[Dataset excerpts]
▽
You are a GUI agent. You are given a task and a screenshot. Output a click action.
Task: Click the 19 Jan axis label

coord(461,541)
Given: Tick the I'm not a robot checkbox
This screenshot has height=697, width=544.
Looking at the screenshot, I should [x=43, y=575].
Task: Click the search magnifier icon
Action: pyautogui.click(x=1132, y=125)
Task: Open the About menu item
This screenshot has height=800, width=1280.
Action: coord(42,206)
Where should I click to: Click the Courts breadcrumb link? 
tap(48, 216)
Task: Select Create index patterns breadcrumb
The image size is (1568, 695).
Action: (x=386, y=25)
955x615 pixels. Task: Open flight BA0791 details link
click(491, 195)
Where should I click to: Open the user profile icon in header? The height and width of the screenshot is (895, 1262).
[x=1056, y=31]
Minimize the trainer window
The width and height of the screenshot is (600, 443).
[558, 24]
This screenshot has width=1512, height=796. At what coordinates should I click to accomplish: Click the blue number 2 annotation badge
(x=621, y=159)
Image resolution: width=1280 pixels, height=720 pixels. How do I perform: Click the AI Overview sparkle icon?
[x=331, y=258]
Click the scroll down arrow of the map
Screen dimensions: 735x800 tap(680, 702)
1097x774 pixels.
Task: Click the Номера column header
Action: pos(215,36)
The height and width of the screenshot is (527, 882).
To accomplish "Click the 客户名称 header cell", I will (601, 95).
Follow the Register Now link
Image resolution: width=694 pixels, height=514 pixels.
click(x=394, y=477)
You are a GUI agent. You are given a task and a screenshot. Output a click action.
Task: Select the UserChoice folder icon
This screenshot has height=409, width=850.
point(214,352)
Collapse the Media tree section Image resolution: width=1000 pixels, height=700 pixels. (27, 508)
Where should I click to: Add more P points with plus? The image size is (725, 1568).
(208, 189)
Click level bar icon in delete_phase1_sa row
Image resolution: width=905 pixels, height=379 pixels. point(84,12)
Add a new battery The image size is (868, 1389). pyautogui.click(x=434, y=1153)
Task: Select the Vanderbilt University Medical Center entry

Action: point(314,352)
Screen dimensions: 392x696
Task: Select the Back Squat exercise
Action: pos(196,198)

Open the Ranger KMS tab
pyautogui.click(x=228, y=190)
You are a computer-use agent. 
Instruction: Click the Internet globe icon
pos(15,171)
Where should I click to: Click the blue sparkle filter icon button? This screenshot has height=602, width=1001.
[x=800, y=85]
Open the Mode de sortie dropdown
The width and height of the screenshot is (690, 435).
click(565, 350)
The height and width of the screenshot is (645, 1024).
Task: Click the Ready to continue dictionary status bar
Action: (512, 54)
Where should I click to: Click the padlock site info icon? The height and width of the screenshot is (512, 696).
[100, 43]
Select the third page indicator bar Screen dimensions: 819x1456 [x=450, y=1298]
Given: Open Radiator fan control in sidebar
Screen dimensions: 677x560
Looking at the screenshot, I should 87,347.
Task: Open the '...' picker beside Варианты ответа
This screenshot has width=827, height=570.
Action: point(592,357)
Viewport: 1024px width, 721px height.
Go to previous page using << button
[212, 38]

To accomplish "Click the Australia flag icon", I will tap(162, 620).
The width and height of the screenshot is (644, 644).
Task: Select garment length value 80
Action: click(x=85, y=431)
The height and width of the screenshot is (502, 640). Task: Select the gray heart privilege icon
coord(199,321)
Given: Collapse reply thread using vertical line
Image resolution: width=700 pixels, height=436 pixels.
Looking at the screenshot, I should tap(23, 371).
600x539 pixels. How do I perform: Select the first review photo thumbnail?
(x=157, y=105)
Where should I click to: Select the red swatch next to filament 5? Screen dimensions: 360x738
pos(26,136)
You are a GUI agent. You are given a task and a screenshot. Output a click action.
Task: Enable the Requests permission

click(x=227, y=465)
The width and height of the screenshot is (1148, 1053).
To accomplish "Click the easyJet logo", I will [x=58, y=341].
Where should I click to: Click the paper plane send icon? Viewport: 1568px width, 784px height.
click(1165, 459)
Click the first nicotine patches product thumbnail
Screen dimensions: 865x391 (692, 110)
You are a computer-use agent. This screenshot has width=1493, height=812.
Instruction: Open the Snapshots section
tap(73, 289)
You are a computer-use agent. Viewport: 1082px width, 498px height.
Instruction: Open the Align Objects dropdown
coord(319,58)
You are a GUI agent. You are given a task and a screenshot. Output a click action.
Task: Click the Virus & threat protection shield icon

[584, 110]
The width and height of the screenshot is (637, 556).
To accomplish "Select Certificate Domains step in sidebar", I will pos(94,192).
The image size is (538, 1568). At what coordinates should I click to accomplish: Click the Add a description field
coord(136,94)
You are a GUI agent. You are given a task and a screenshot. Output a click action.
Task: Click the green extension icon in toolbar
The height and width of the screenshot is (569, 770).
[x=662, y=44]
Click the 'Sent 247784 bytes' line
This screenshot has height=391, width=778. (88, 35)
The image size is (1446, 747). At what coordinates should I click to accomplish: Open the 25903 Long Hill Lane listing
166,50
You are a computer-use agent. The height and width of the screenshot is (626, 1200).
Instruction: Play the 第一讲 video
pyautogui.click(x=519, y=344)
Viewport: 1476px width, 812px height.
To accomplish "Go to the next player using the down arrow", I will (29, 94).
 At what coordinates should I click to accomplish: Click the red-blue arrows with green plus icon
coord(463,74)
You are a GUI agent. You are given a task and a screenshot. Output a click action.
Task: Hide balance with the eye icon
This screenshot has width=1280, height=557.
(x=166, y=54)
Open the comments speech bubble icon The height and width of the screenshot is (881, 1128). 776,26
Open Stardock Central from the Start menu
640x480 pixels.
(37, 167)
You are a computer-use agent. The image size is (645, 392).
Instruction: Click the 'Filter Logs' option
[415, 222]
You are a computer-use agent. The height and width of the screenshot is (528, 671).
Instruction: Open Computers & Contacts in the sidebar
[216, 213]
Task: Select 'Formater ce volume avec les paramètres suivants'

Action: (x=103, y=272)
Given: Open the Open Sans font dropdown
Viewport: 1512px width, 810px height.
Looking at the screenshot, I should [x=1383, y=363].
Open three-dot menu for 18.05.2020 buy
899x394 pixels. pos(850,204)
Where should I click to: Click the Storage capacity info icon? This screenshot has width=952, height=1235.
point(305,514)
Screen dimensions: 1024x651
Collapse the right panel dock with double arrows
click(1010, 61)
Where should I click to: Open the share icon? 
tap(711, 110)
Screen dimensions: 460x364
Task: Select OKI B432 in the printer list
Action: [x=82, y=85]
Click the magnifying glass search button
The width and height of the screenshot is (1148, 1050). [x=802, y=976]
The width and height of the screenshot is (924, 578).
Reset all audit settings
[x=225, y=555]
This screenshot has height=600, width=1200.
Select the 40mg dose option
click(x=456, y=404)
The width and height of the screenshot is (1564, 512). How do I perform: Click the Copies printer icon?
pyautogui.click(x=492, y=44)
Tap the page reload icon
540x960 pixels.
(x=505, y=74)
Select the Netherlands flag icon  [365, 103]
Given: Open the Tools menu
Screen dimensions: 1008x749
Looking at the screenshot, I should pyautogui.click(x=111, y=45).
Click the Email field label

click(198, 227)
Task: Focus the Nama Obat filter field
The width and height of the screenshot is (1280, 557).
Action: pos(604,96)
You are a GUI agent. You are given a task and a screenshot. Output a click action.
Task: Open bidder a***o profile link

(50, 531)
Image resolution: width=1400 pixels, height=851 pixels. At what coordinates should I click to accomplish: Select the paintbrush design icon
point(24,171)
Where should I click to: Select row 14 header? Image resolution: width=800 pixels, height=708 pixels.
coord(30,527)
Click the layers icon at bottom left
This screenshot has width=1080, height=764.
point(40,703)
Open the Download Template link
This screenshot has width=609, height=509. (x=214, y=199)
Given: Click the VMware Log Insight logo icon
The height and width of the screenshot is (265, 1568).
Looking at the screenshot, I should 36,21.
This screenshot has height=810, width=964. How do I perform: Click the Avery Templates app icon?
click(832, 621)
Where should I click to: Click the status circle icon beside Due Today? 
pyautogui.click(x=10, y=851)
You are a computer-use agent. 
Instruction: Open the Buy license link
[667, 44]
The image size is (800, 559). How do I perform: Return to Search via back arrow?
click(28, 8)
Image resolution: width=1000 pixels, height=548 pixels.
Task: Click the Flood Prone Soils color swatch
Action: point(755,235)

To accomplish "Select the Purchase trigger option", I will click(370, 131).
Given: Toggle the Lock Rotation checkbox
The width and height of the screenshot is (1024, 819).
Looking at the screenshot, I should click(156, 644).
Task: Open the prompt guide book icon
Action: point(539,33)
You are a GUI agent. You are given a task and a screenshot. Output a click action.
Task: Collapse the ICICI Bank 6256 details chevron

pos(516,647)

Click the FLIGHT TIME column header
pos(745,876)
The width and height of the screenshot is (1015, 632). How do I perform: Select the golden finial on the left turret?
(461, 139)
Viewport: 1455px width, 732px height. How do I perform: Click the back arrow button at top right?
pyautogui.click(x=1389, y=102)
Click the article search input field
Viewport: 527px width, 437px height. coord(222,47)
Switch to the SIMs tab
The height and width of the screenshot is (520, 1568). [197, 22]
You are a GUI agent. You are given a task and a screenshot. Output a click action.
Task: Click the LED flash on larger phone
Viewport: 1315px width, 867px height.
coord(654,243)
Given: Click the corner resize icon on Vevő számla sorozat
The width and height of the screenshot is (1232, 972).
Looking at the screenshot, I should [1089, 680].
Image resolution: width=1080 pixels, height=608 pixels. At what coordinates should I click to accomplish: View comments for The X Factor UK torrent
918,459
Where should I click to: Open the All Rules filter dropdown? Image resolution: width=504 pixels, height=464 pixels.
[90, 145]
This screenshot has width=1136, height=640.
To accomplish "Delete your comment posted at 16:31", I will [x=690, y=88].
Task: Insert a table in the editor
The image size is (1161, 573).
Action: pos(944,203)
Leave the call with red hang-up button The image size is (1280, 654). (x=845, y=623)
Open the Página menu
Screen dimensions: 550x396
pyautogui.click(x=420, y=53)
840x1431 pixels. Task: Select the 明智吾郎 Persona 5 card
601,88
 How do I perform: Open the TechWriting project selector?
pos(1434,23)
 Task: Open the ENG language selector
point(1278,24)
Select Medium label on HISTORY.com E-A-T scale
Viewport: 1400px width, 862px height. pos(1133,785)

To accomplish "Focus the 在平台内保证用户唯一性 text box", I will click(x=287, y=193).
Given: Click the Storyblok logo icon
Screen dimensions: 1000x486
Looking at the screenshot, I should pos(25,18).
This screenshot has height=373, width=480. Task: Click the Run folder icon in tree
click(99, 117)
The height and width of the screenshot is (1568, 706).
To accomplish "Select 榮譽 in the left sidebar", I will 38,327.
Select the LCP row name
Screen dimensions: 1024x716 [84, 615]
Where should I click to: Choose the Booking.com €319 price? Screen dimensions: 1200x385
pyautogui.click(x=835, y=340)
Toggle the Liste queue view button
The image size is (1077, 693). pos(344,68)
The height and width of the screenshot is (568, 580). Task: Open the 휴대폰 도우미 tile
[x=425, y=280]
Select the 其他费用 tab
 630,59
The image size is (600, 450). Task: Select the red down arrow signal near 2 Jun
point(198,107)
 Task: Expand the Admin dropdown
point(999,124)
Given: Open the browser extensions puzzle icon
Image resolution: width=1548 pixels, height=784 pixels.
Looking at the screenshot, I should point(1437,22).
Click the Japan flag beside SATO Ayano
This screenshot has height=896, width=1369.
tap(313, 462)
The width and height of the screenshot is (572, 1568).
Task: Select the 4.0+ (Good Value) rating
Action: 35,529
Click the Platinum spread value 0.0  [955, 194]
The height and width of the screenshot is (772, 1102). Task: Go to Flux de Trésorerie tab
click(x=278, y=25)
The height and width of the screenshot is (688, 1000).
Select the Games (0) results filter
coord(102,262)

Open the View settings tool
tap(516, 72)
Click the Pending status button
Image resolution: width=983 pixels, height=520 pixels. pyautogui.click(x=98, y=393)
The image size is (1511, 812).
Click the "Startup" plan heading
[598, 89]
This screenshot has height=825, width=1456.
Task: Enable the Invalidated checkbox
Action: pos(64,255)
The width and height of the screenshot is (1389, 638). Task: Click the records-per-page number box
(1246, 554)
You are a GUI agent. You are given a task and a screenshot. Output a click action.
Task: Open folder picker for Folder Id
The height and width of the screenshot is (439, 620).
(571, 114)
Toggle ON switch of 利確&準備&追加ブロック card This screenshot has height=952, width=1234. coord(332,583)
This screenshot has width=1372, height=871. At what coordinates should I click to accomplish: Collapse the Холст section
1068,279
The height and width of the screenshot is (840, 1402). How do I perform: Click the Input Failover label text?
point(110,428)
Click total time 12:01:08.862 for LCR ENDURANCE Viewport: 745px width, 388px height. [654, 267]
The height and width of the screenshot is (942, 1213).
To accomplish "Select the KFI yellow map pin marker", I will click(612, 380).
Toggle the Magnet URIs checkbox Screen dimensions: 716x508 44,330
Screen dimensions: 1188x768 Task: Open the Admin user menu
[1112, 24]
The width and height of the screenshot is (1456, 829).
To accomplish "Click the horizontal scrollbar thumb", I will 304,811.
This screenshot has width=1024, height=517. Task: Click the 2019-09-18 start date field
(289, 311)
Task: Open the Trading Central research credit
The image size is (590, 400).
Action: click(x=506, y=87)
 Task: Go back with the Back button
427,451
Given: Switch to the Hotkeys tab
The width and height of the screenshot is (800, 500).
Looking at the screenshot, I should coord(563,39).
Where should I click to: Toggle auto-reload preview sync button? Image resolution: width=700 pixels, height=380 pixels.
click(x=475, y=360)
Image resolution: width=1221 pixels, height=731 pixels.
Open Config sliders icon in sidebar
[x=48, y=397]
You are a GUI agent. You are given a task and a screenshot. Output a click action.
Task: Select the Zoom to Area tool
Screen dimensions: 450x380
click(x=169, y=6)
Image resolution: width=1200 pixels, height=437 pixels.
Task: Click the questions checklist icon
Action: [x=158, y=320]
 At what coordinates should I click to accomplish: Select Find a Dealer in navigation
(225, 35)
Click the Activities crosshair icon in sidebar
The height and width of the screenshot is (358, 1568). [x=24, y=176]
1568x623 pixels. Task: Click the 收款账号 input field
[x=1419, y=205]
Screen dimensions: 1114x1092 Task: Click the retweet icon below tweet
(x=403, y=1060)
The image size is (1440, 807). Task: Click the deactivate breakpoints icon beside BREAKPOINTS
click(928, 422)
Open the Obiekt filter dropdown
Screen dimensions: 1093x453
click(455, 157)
△
REQUIRED ACTION - Every line in the entries above that has the word "Focus" should be identified and copied.

COMPLETED EXERCISE -
Task: Focus the Nama Obat filter field
To accomplish "Focus the 在平台内保证用户唯一性 text box", I will click(x=287, y=193).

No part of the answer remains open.